Objective The Bacterial Meningitis Score, a derived and validated clinical decision rule, identifies children with cerebrospinal fluid (CSF) pleocytosis who are at very low risk of bacterial meningitis. Low-risk features include the following: negative CSF Gram stain, CSF absolute neutrophil count (ANC) <1000 cells/μl, CSF protein <80 mg/dl, peripheral blood ANC <10 000 cells/μl and no seizure at or prior to initial presentation. The study objective of the present work was to calculate the performance of the Bacterial Meningitis Score by performing a meta-analysis of all published validation studies.
Methods A meta-analysis of all studies published between 2002 and 2012 was performed, evaluating the performance of the Bacterial Meningitis Score in children with CSF pleocytosis.
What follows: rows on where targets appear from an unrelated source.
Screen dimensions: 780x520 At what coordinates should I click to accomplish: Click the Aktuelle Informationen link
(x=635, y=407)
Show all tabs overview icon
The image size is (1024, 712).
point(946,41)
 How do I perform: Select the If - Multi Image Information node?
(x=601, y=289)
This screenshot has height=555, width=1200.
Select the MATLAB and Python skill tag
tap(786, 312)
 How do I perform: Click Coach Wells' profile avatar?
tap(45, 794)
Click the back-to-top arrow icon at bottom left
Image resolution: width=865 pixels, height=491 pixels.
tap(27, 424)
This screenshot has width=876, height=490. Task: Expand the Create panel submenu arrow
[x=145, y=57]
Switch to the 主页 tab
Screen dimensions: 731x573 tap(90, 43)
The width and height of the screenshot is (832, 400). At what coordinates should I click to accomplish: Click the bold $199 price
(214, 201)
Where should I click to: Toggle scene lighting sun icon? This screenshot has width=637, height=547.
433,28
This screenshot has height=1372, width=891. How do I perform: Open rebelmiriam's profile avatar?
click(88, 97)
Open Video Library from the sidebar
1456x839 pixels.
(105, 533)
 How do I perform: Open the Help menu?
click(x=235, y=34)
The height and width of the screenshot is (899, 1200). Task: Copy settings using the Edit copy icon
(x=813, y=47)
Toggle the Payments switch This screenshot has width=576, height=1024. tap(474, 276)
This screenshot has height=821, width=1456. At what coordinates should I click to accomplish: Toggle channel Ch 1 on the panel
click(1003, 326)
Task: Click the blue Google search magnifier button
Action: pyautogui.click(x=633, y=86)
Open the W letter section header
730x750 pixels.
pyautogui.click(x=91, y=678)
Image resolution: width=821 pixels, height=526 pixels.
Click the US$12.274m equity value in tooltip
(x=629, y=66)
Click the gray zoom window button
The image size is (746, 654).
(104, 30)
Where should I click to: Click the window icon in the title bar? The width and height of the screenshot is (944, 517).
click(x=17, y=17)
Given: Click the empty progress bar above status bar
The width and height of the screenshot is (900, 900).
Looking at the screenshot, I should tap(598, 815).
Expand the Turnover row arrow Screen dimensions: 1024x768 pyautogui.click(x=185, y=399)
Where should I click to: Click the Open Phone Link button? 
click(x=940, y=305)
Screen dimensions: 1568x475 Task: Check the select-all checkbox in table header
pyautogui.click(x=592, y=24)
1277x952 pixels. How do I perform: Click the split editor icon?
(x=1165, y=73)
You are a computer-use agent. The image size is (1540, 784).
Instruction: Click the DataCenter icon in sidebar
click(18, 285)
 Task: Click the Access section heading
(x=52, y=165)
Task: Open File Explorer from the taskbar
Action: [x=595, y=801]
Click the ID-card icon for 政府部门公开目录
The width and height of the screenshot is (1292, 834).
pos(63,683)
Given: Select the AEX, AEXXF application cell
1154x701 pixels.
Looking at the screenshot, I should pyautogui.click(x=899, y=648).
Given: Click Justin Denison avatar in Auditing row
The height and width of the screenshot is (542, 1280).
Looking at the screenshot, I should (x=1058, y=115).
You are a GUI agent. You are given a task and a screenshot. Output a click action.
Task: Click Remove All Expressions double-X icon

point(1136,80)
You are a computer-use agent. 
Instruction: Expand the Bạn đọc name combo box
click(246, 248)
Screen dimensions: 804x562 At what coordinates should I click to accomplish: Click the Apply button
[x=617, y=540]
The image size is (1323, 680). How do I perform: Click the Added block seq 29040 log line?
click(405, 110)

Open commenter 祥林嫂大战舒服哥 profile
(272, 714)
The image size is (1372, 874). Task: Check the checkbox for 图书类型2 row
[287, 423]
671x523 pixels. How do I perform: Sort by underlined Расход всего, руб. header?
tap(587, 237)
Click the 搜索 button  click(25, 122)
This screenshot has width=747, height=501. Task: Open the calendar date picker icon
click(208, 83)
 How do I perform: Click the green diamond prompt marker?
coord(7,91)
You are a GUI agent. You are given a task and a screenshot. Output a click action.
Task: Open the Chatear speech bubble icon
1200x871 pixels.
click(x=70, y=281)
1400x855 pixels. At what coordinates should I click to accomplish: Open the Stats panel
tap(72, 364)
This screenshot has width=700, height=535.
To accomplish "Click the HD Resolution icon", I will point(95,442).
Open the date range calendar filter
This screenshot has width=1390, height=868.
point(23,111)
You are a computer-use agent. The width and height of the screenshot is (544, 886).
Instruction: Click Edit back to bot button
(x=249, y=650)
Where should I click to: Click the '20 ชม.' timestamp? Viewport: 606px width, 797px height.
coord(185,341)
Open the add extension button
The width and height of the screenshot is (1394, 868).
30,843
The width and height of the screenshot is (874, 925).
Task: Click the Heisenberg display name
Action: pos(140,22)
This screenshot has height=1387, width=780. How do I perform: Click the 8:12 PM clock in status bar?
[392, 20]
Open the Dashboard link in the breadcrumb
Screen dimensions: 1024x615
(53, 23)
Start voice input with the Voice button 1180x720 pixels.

Study quality was assessed using the assessment of diagnostic accuracy studies instrument and then the test performance of the prediction rule was calculated.
Results From 8 studies, 5312 patients were identified, of whom 4896 (92%) had sufficient clinical data to calculate the Bacterial Meningitis Score. Bacterial meningitis was diagnosed in 1242 children (23% of study patients). The combined sensitivity of the Bacterial Meningitis Score for bacterial meningitis was 99.3% (1224/1233; 95% CI 98.7% to 99.7%), specificity 62.1% (2274/3663; 95% CI 60.5% to 63.7%) negative predictive value 99.7% (2274/2283, 95% CI 99.3% to 99.9%), positive likelihood ratio 2.6 (95% CI 2.5 to 2.7) and negative likelihood ratio 0.01 (95% CI 0.01 to 0.02).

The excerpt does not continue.